Minimally invasive techniques for tumor motion reduction that involve free-breathing patients have significant relevance in the context of radiation therapy, in particular proton radiotherapy. Tumor motion reduction has favorable implications for reduction of radiation doses to adjacent healthy organs, radiation plan robustness (accuracy/quality) and for treatment efficiency (reduction of treatment times). Using non-ionizing MRI with volunteers, the investigators will determine the extent to which continuous positive airway pressure (CPAP) reduces breathing motion (diaphragmatic excursion). The researchers will also investigate the parameter space associated with breathing motion reduction versus the amount of pressure applied, as well as timing of initiation of CPAP in relation to the imaging time point (to address whether an initial transient breathing state exists).
Study Type
INTERVENTIONAL
Allocation
NA
Purpose
BASIC_SCIENCE
Masking
NONE
Enrollment
10
CPAP requires subjects to wear a plastic pressurized mask/apparatus, which is connected via a filter and hose to a pump capable of supplying variable pressure (typically on the range of 4-20 cm H2O). The investigators plan to use a full-face mask to prevent subjects from reducing pressure by opening their mouths. If this cannot be tolerated or properly fitted, or is not compatible with the CPAP ventilator, subjects would use a nasal mask only and be asked to keep their mouths closed.
Mayo Clinic in Rochester
Rochester, Minnesota, United States
Change in Breathing Motion Characteristics at High CPAP Setting
Breathing motion at baseline and at initial (higher but tolerable) CPAP settings will be characterized using fast multi-slice, multi-phase 2D gradient-echo or spin-echo MRI sequences in the sagittal or coronal imaging planes over a large field of view covering the thoracic and upper-abdominal region. Specifically "4D-MRI" (or time-resolved MRI) will be generated from retrospective sorting of multi-slice 2D MRI. For these analyses, anatomic reference points (e.g., bright vessels) in multiple organ systems will be identified on the images, contoured or segmented; subsequently 3D motion patterns will be extracted for all anatomical references/features. Numerical simulations will be performed to determine hypothetical radiation target volume changes (cm\^3) at these anatomic locations assuming spherical tumors with a given set of tumor diameters (cm).

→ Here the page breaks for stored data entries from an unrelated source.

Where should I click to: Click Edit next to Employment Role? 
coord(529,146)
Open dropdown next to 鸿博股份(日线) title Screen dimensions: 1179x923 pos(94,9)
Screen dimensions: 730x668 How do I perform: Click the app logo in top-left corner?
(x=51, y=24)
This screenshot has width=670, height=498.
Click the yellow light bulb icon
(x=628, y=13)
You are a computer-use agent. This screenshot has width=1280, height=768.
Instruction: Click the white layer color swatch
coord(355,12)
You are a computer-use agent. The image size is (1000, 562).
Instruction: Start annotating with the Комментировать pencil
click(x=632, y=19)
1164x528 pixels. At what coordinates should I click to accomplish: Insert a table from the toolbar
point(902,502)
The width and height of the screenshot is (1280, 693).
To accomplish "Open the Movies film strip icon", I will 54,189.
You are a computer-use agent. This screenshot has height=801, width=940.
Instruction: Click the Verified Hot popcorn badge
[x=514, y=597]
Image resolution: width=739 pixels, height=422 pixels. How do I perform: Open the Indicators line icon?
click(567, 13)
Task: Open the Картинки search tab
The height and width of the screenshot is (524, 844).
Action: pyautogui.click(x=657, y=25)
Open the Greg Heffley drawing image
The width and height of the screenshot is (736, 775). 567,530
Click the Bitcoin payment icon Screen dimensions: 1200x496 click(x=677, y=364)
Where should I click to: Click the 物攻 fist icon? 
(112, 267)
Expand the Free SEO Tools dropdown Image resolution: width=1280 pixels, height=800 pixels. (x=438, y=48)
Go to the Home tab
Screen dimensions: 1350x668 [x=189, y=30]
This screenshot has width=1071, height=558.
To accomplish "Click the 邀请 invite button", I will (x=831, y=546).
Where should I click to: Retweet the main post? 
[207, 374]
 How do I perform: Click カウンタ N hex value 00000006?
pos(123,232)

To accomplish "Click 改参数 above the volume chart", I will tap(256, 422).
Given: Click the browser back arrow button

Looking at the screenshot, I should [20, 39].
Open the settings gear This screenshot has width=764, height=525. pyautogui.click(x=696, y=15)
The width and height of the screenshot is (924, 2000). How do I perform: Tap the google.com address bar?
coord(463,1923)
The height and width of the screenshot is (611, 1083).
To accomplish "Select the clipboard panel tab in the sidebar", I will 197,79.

Time frame: Data acquisition for this portion of the study will require approximately 30 minutes.
Change in Breathing Motion Characteristics at Lower CPAP Setting
Time permitting, the CPAP setting will be reduced to approximately half of the nominal/tolerable/high CPAP setting. Using the same MRI sequences and retrospective sorting technique, 4D-MRI will be generated for this lower CPAP setting. Analogous motion characterization analyses (to outcome measure 1) will be carried out for the lower CPAP setting (relative to baseline 4D-MRI).
Time frame: Approximately 45 minutes into visit.